Tell us, who is Under the Bed?

Contributing Authors:  Colin F. Barnes, Nina D’Arcangela, Phil Hickes, Amber Keller, Kim Krodel, Lisamarie Lamb, John McIlveen, Kate Monroe, Brandon Scott, Joshua Skye, Julianne Snow, and Jack Wallen

Pick up a copy of Childhood Nightmares: Under the Bed as either an eBook or in print format from:

eBook:  Amazon.comAmazon.ukAmazon.deAmazon.frAmazon.es,
Amazon.itSmashwords.com (Kindle, Nook, Kobo, Sony, PDF)
Print:     Amazon.comCreatSpace.com

***

Telling Tales is the story of Peter, his Aunt Alice and how everything is not always as it seems. The following is a longer look at Phil’s contribution to Childhood Nightmares: Under the Bed

     Peter Miles doesn’t want to go to bed tonight. Nothing unusual there, you might think. What eight-year old boy has ever been happy to adhere to nocturnal deadlines? Particularly when you’ve a busy agenda to deal with. Who wants to sleep when there are battles to be fought or hidden pirate treasure to be found? But on this rainy February evening, in the small English town of Malreward, Peter Miles has no wars to wage or gold doubloons to unearth. He has no intention of attempting any form of recreational activity, and would like nothing more than to cuddle up in bed, given the cold, wet and windy weather.

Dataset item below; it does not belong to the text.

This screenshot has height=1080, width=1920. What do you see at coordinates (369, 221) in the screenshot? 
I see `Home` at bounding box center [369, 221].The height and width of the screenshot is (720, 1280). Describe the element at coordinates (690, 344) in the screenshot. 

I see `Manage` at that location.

Yet when his father puts down his newspaper, motions with his eyes towards the stairs, and emits the single word directive…

     “Bed.”

     …it’s with a heavy heart that he trudges sullenly up to his room, dragging his feet like a shackled prisoner going to meet the hangman.

     For tonight, there’s someone else staying in the large house where they live.

     A guest.

     An unwelcome one. 

     A distant relative whose funeral parlor perfume lingers in every room.

     Peter’s Great Aunt Alice.

     She’s here for yet another visit with her cat, Demdike. None of which sounds too bad, you say? Lots of young boys have stuffy old grandmothers and aunties that they have to put up with. And cats are cute and fluffy.

     But Peter’s Aunt Alice scares him. In fact, she frightens him to death. And her cat is just as bad, with fur as black as its soul.

     That’s why he’s reluctant to go upstairs; because soon, Aunt Alice will be up to tell him a bedtime story. It’s become something of a custom. Peter was delighted when she first offered to come and tuck him in. Despite feeling a little nervous in her presence, and a tiny bit afraid of her pinched, lined face, white hair and bony limbs, she was a welcome female presence. For the first few minutes it had been enjoyable too. She wrapped the sheets tightly around him, clicked off the overhead light and turned on the lamp. He felt warm and snug.

     But then she began to tell him the stories.